Whenever I chat with other unschooling parents, we almost always end up talking about community. It’s a peculiar paradox that one of the values that many unschooling families hold most dear can also be the most elusive. Of course, all human beings are hardwired to seek out community—social connection with others makes us feel safer and more fulfilled, helps us regulate our emotions and even improves our immune systems. When we are disconnected from others and feel isolated, we are more prone to anxiety and depression, and our physical health can suffer. It’s also patently obvious to any parent that parenting was never meant to be done in isolation. Even though it is very much the norm now, we all know that makes no sense at all.
Parents often turn to unschooling as a way to live more coherently with their children, in a space that values cooperation, consent, and diversity. At its heart is really the idea of a healthy community—different people living together as full individuals whilst respecting and honouring each other’s differences and boundaries. And yet, choosing not to go to school sometimes means rejecting the only community the family is part of.
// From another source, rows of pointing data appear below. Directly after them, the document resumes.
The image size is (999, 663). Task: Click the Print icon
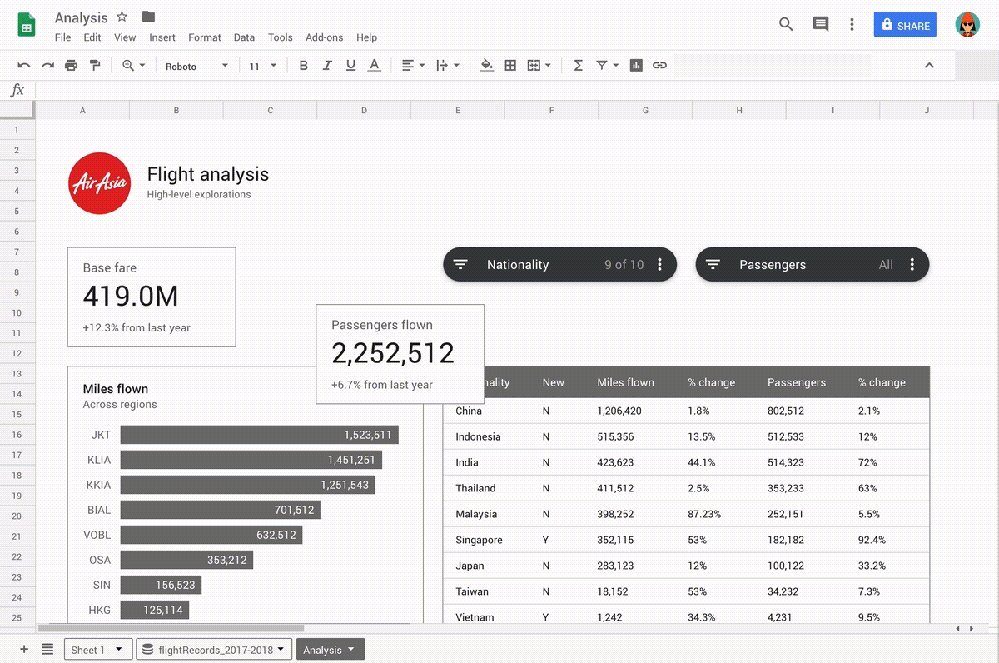pos(70,64)
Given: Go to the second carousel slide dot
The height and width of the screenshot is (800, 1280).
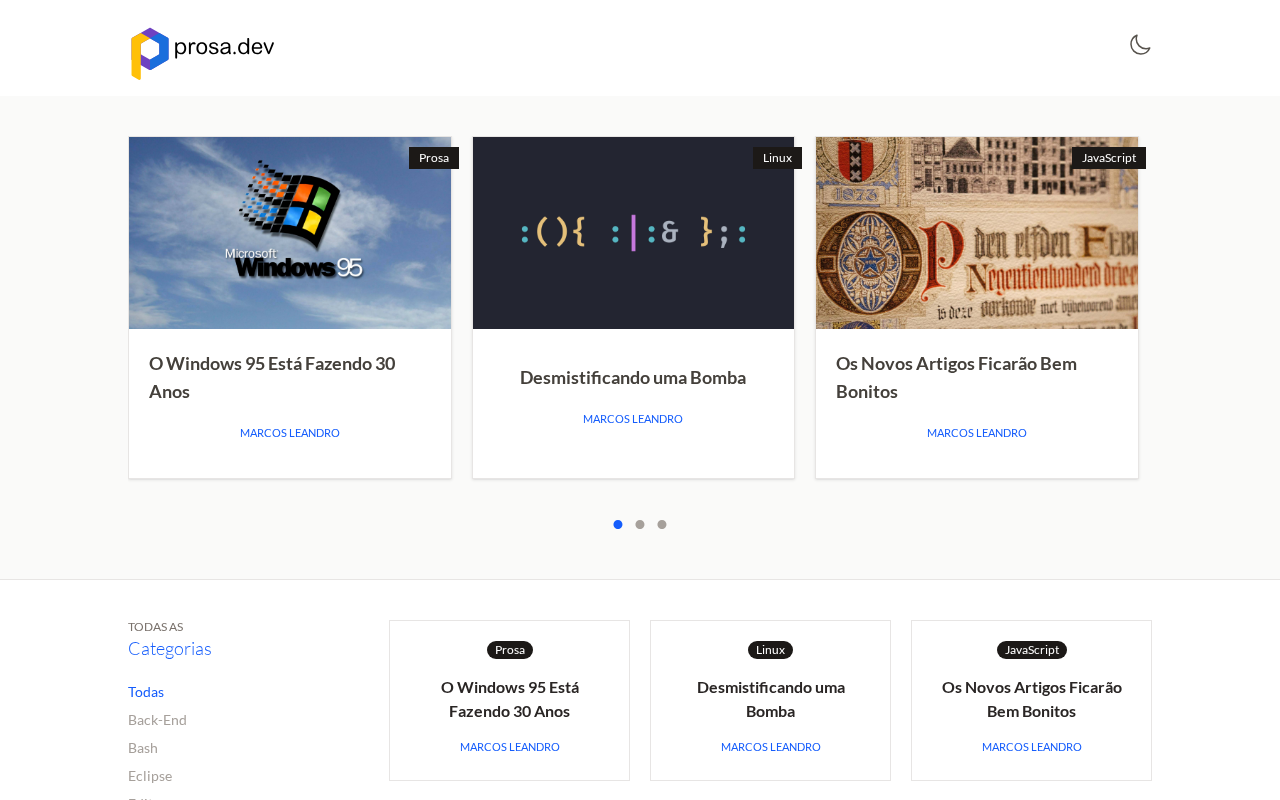Looking at the screenshot, I should point(640,524).
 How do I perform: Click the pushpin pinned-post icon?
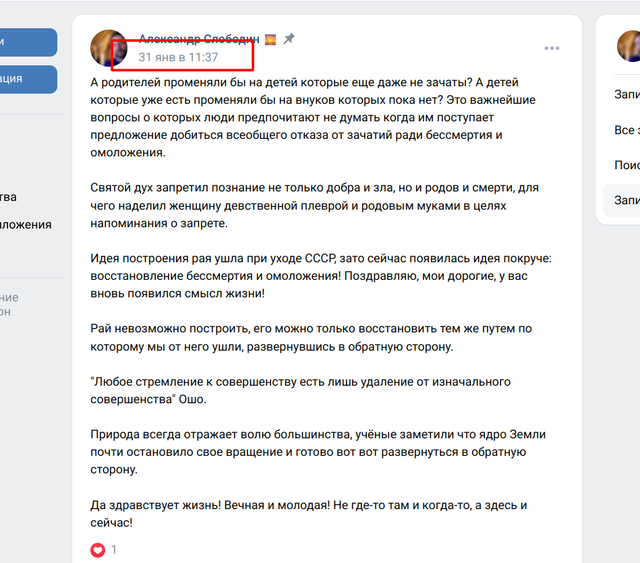[x=289, y=39]
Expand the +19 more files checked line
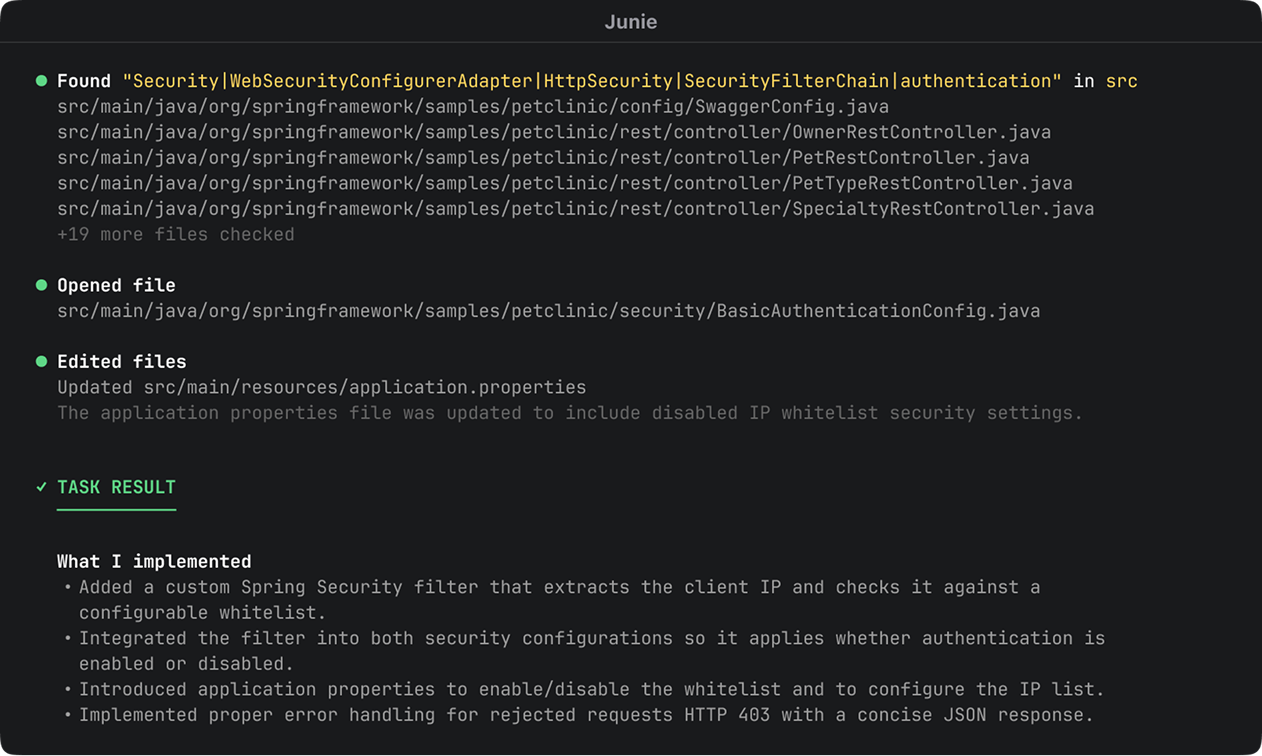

In the context of a society in which community has generally been devalued, school offers a ready-made community. Even when things aren’t going well, it’s natural for there to be some sense of belonging and of common, shared experience. Many parents are not prepared for the sense of loss that can hit them when they leave that community. What felt like a fabulous decision at the start of summer can often feel quite different in September as the days get shorter, and the parks empty of children. Alongside the relief of leaving whatever the struggles were, there can be a real sense of loss. I vividly remember our first September day at home, many years ago. We lived in Spain at the time, and our house was just a block from the school that my sons had been attending. Despite it being our conscious choice to leave, I felt my heart lurch at the sound of parents and children passing by on their first day back to school. It didn’t make me feel excited by our newfound freedom. It just made me feel alone.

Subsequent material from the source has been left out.